Even if I was sure I wanted to be a mother, sure I could overcome my upbringing to do better for Victoria, there was still Kenny’s trial looming. I didn’t want to drag Tyler and Victoria into this version of the spotlight. The press coverage would be dirty and ugly and filled with my most shameful moments.
“There’s no version of you I don’t love.” He peered down, his cognac eyes intense. “I’ve seen every side of you in the last few months. I love all of them. I don’t know if I’m being fair saying these things to you. You’ve been very clear from the start about where we were headed.” He searched my expression. “But I’ve seen what regret looks like—desperate and ugly. I don’t want that for you. I don’t want it for me. So, I’m putting everything out there. Whatever is happening with you, I want to be part of it. I don’t care how messy the situation is. I don’t care how hard our life is.”
When I met his sincere gaze, my resolve faltered. He’d stand beside me. Hell, he’d probably carry me on his back like an albatross for the rest of our lives if I asked.
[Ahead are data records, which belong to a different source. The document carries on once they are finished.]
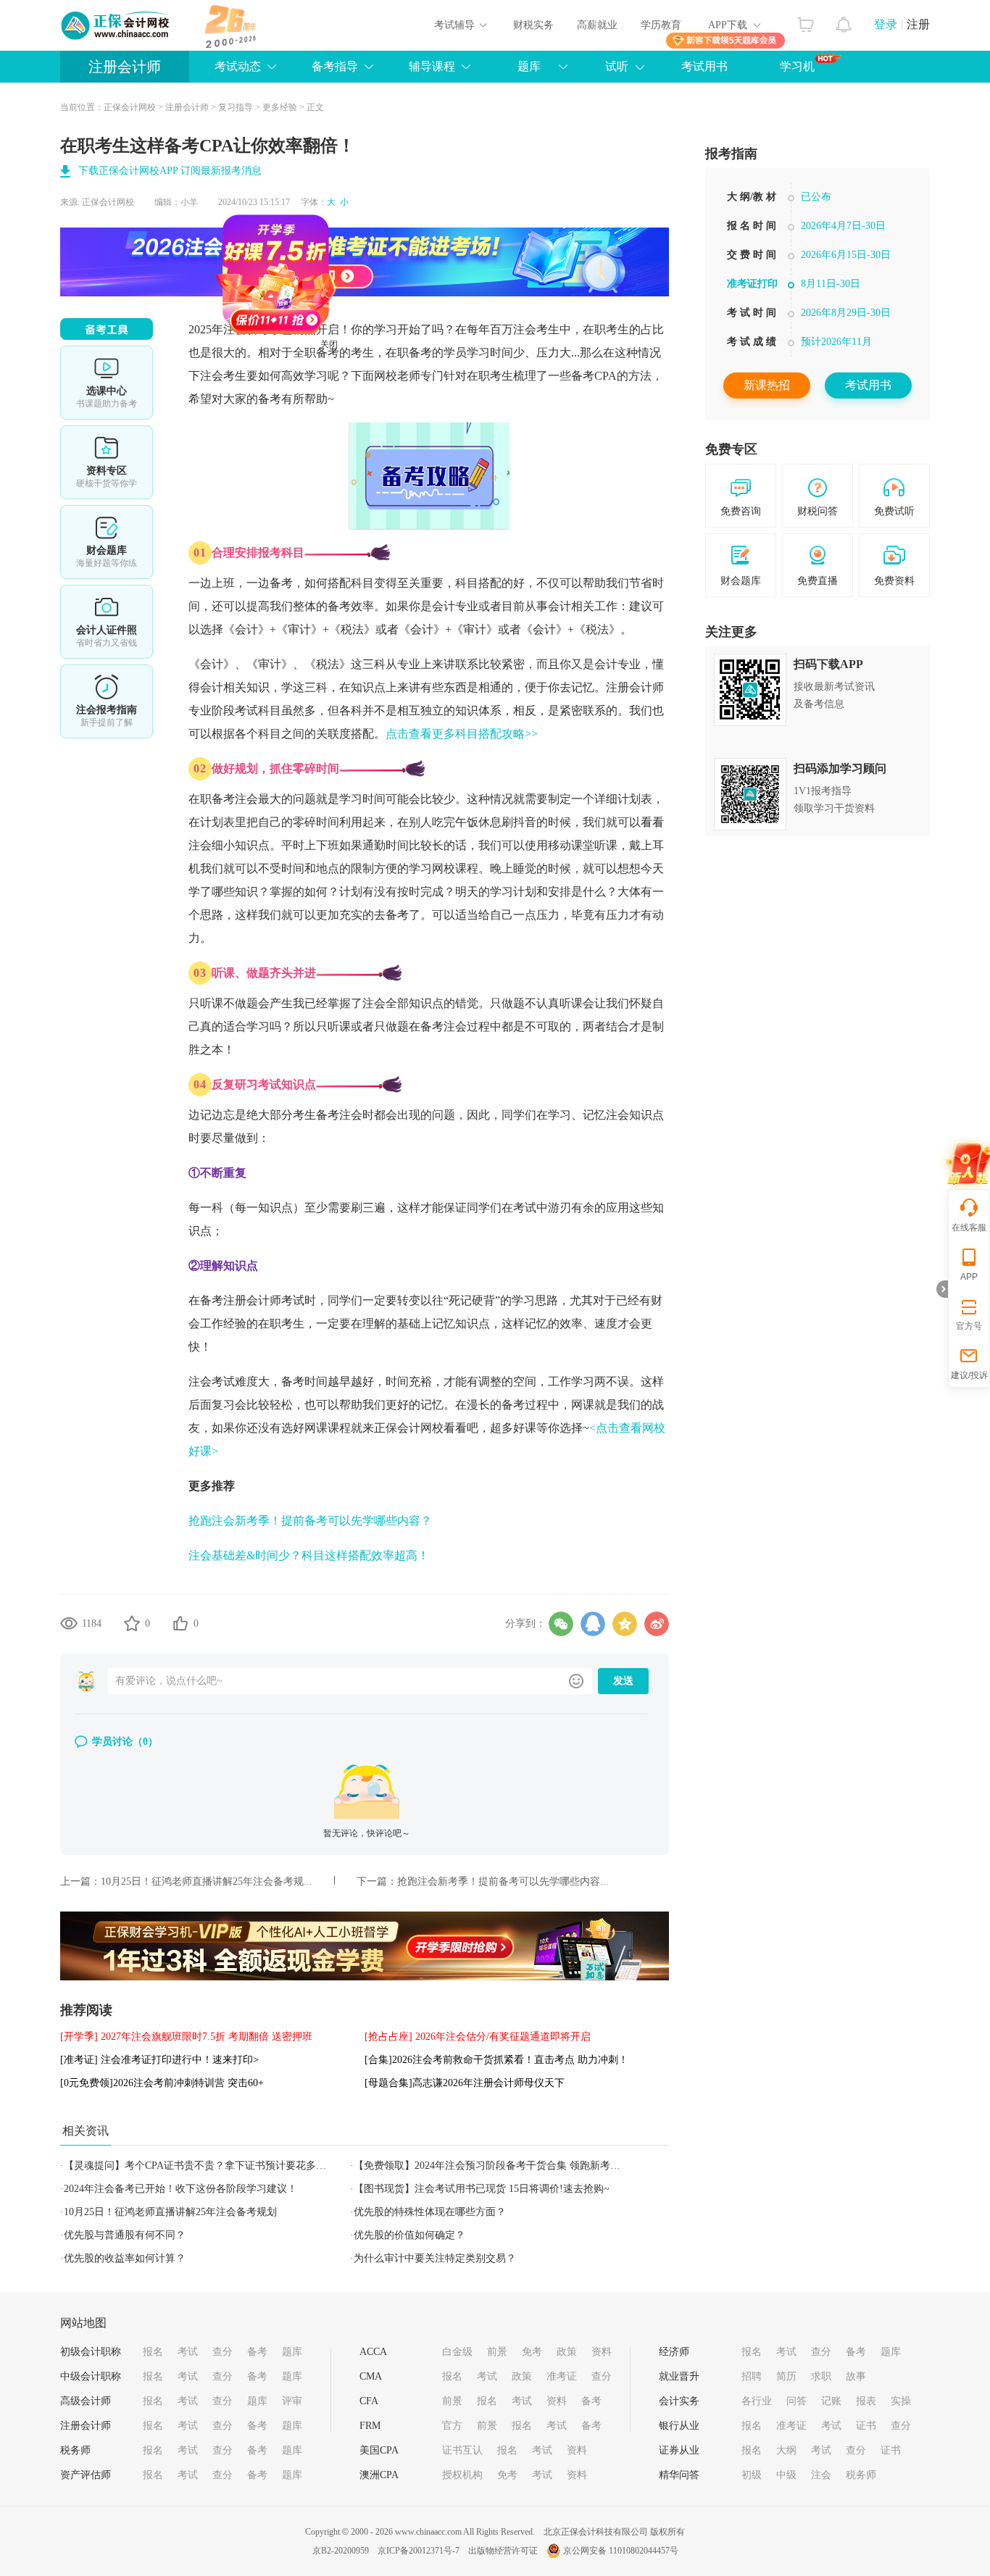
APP (969, 1277)
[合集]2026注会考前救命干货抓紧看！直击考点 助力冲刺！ (496, 2059)
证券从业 (679, 2450)
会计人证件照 (106, 621)
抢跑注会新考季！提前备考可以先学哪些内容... (503, 1881)
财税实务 (533, 25)
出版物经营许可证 (503, 2551)
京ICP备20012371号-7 (418, 2551)
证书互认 (462, 2450)
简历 (786, 2376)
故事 (856, 2376)
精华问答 (679, 2474)
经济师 (674, 2351)
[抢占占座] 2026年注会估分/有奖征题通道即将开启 (478, 2036)
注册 (918, 24)
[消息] (844, 21)
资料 (601, 2351)
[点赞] (180, 1623)
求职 (821, 2376)
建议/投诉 (969, 1375)
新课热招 (767, 385)
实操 (901, 2401)
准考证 (561, 2376)
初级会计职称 (90, 2351)
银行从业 (679, 2425)
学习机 (797, 66)
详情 (106, 701)
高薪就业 (597, 25)
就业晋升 (679, 2376)
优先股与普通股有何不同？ (125, 2235)
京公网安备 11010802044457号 (620, 2551)
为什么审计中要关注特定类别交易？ (435, 2258)
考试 (188, 2351)
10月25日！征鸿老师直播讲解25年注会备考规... (206, 1881)
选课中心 (106, 382)
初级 (751, 2474)
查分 (222, 2351)
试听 (616, 66)
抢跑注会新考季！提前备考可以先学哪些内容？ (310, 1520)
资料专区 (106, 462)
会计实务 (679, 2401)
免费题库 (106, 542)
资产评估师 (85, 2474)
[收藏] (132, 1623)
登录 (885, 24)
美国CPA (379, 2450)
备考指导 (335, 66)
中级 (786, 2474)
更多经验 (279, 107)
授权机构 (462, 2474)
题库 (292, 2351)
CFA (368, 2401)
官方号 (969, 1326)
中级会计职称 (90, 2376)
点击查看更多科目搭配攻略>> (462, 734)
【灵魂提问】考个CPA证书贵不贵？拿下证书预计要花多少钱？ (205, 2165)
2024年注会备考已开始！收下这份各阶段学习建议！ (180, 2188)
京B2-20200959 (340, 2551)
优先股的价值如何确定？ (409, 2235)
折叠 (942, 1289)
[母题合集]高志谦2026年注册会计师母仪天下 (465, 2082)
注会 (821, 2474)
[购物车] (805, 21)
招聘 (751, 2376)
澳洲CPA (379, 2474)
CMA (370, 2376)
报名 (153, 2351)
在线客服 (969, 1227)
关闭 (387, 402)
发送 (623, 1680)
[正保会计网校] (116, 25)
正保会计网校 (130, 107)
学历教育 (661, 25)
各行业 (756, 2401)
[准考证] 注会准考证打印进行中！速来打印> (159, 2059)
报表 (866, 2401)
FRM (369, 2425)
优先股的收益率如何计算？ (125, 2258)
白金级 (457, 2351)
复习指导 (235, 107)
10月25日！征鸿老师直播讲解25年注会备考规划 (170, 2211)
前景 (497, 2351)
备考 (257, 2351)
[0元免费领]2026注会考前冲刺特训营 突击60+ (162, 2082)
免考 (532, 2351)
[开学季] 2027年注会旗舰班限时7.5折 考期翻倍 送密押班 (186, 2036)
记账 (831, 2401)
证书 (866, 2425)
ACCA (373, 2351)
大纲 (786, 2450)
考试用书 (704, 66)
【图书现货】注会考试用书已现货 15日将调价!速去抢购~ (482, 2188)
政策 (567, 2351)
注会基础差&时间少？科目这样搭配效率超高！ (308, 1555)
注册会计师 (124, 67)
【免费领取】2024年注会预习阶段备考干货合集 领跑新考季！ (492, 2165)
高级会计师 (85, 2401)
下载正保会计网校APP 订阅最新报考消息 (170, 170)
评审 (292, 2401)
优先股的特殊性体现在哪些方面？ (430, 2211)
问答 (796, 2401)
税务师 (75, 2450)
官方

There was no question Tyler was the kind of man any woman would want in her life. Without Victoria, I’d stay with him, let the madness consume us. I loved our daughter too much to risk everyone’s happiness and well-being.
“Can I think about it?” Tears were pooling in my eyes, slipping down my cheeks. There’d be no more thinking. I’d made my decision.
His shoulders sagged, and he nodded. “Yeah, of course.”
“But when we’re released, I want to go home with you. If that’s okay?” One last time.
He’d been focused on the baby, and at the tremble in my voice, he smoothed down my hair. “You’ll always have a home with me and Victoria. You’ll always be welcome. You never have to ask.” His voice cracked, and he bent to pick up the baby.